**Work item**
All lines of the entries with "Task" in them must be listed.

**Data extracts**
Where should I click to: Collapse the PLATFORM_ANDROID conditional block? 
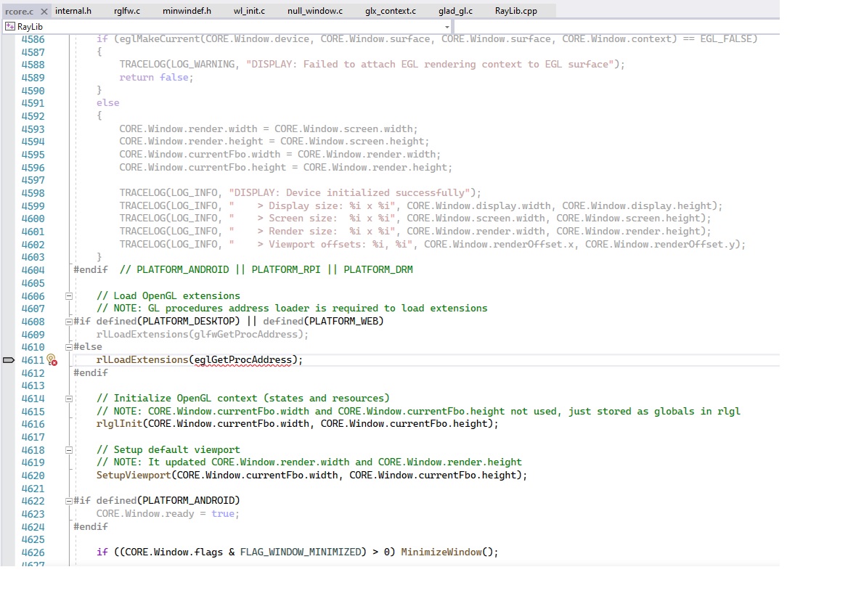pos(68,500)
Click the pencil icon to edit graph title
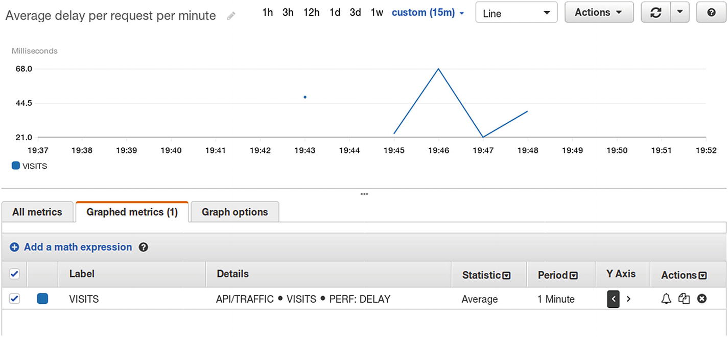The height and width of the screenshot is (337, 728). click(231, 16)
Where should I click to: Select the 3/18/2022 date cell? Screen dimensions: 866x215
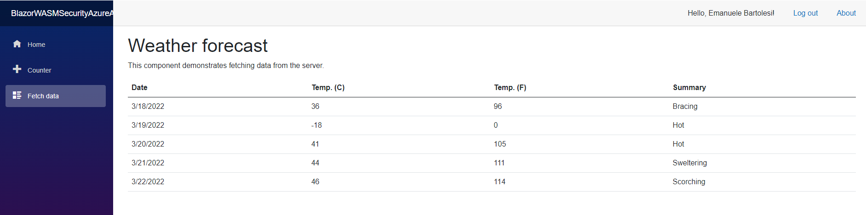148,107
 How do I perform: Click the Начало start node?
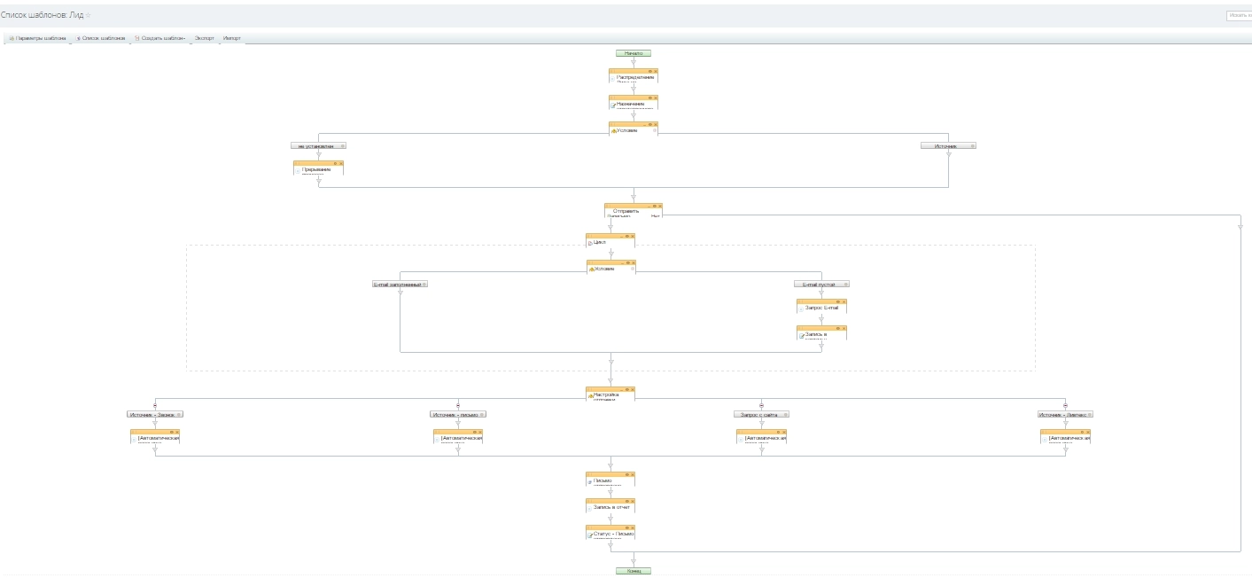(633, 53)
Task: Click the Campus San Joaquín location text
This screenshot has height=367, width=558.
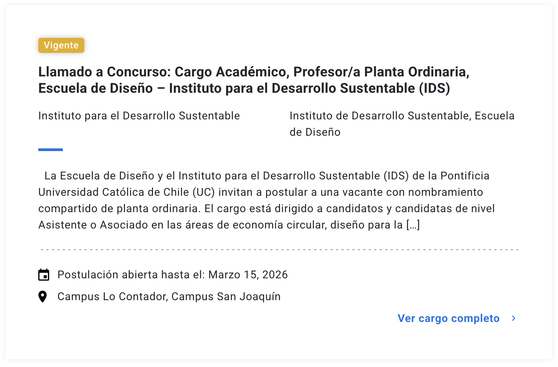Action: 226,296
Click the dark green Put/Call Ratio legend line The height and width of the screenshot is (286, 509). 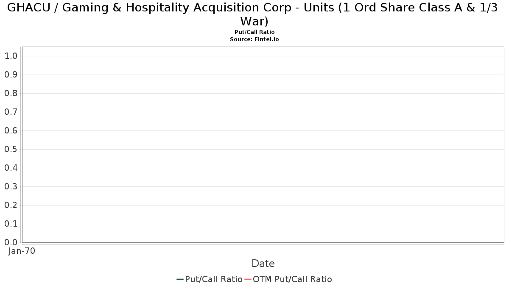[180, 279]
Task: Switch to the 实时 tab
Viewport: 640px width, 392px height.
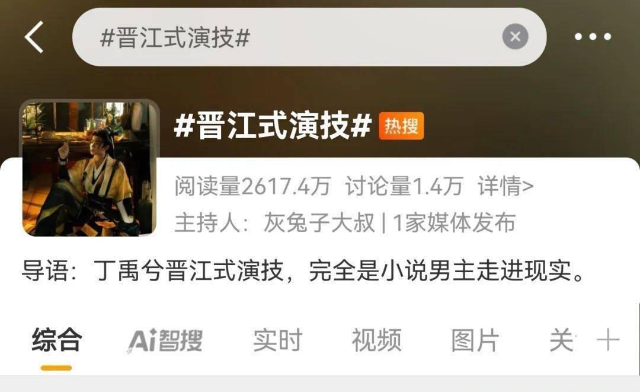Action: pos(277,340)
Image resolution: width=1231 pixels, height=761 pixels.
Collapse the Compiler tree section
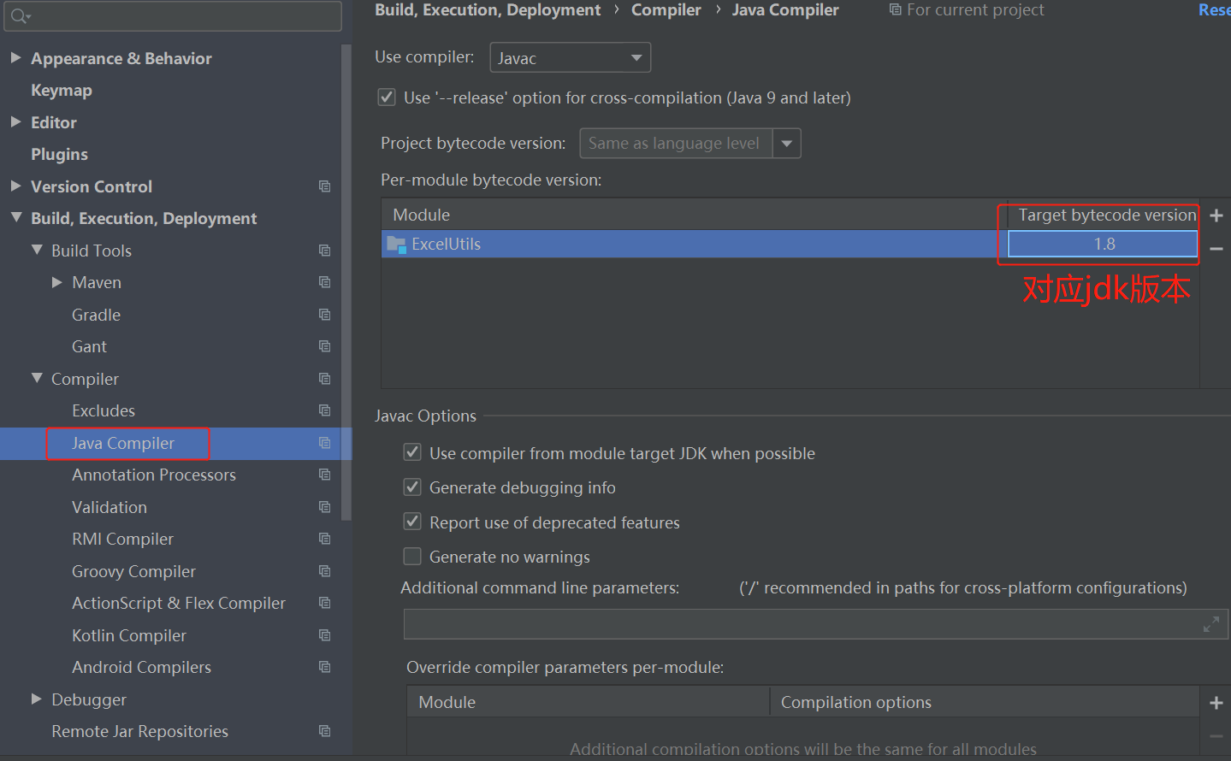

**Answer below**
Task: Click the Campus San Joaquín location text
Task: Switch to the 实时 tab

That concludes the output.